What's the best thing to do when your man is cheating on you? Confront him? Have a conversation about it? Try couples therapy? Not according to TLC. Nope, on "Creep", T-Boz, Left Eye, and Chilli advocated just cheating on him right back. That's one way of handling it, ladies.
"Misery Business," Paramore
We wanna hate this song on the grounds that it pits women against each other, leaves an unfaithful dude entirely blameless for his actions, and basically glorifies taking back a man who cheated on you, left you for eight months, and who you only got back because the other woman dumped him. That all sounds stupid and terrible to us. But Hayley Williams sounds positively thrilled. Which means "Misery Business" is ridiculously catchy. Let's just call it a guilty pleasure and move on.
"OPP," Naughty By Nature
We can't help but chuckle thinking about how many small children sang along to this in 1991, completely unaware that "OPP" stood for "Other People's Pussy/Penis" -- i.e., having sex with people who are already in other relationships. That's one way of getting your needs met without having to get involved in a pesky long-term commitment. Sure, it's kinda wrong... But it also kinda makes perfect sense.

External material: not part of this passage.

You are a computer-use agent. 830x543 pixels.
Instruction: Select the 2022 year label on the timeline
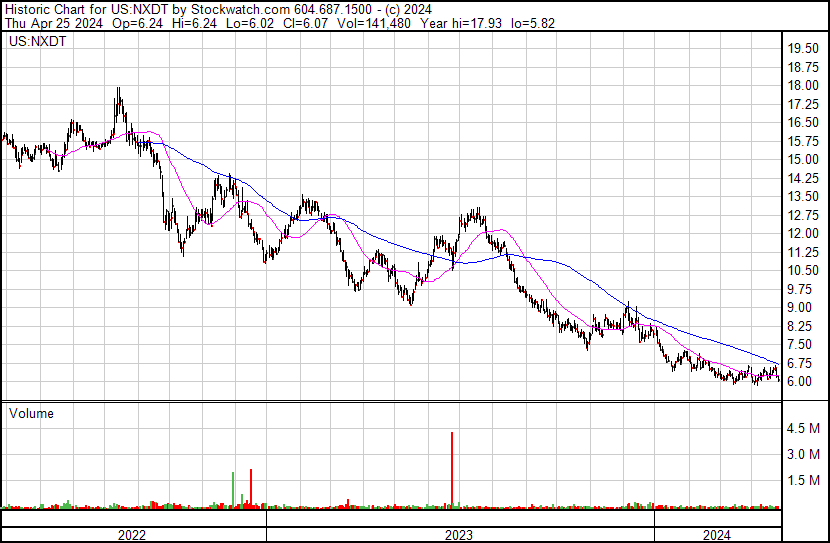(132, 535)
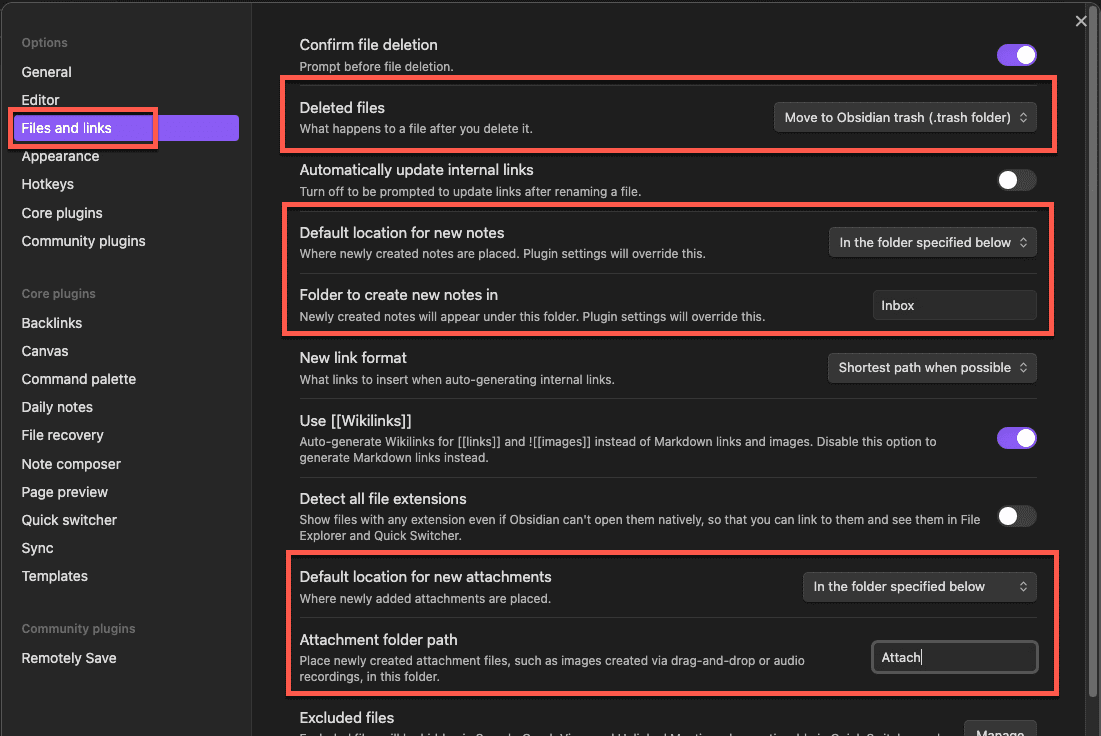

Few vocalists on Earth have successfully nailed the pain, bitterness, and unabashed misery that comes with heartbreak the way that Jawbreaker frontman Blake Schwarzenbach did here. "Congratulations to you both, I hope somewhere you're happy," he spits sarcastically, before really putting the boot in with: "This is a story you won't tell the kids we'll never have." Ouch.
"I'm No Good," Amy Winehouse
Let's be honest: Amy Winehouse's Back To Black album is just a catalog of two people treating each other like absolute poo. Here, Winehouse cheats on her man, thereby cheating herself, then rolls around in self-loathing as a result. She nails the horror of being busted by your significant other so epically here, it's downright scarring.
"Say My Name," Destiny's Child
If you cheat on Beyonce, you are an idiot of the highest order. Here's a song about someone that stupid. It's fucking awesome.
"Fell In Love With a Girl," The White Stripes
It's short and sweet, but "Fell In Love With A Girl" really speaks to that moment when you know you're far too involved with someone who already has a someone, but you just can't stop seeing them because your brain is in your pants. Man, that stuff makes you feel like a dumbass.
"Cold Shoulder," Adele
You know that thing some guys do, where you suspect them of cheating (because they're not hiding it very well), and when you call them on it, they try and flip it around and make you feel like an overly-hormonal crazy woman? Adele does. Which is why she wrote "Cold Shoulder". Man, she's been out with some bastards.
"Your Cheatin' Heart," Patsy Cline
If you cheat on someone, you'll end up paying for it with untold self-inflicted misery and loneliness. Patsy Cline knew what she was talking about -- Amy Winehouse backed up her theory a few decades later. Keep it in your pants, everybody!